Task to complete: Copy each line that includes the string "will" from the material into your answer.

Source information:
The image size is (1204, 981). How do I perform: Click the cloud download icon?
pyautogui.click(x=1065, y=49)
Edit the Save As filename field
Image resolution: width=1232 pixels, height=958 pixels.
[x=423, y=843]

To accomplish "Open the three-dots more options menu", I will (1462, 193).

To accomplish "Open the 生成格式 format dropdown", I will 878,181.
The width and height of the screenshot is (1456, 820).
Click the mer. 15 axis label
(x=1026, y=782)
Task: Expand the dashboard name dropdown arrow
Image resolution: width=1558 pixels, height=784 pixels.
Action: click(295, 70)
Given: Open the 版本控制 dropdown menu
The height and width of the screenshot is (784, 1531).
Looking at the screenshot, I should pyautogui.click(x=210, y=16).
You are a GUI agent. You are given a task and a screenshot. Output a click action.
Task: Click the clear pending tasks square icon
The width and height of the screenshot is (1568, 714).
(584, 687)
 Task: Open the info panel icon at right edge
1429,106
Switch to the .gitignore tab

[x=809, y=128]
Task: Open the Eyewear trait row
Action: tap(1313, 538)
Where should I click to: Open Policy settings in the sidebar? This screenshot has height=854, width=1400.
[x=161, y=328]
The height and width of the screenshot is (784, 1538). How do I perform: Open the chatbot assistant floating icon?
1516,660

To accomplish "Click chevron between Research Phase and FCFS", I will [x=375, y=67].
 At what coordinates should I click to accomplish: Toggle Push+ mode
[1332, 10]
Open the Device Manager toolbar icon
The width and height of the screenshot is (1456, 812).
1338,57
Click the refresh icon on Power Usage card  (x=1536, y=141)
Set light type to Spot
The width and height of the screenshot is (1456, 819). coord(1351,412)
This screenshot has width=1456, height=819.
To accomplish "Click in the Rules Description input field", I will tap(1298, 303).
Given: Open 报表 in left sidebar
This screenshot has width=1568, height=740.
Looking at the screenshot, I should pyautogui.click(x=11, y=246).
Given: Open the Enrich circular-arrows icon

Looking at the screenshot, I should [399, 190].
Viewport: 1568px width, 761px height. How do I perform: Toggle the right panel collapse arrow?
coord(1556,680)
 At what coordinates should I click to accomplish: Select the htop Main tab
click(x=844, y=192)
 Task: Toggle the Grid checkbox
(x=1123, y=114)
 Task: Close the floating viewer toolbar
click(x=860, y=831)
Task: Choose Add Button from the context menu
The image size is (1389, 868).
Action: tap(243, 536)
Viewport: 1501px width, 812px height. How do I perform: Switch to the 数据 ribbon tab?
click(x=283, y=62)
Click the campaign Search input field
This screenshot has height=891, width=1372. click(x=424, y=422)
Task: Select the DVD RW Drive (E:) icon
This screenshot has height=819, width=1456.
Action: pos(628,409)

Worked solution:
To accomplish "Open the three-dots more options menu", I will (1462, 193).
To accomplish "Open the 生成格式 format dropdown", I will 878,181.
To accomplish "Click chevron between Research Phase and FCFS", I will [x=375, y=67].
To accomplish "Click in the Rules Description input field", I will tap(1298, 303).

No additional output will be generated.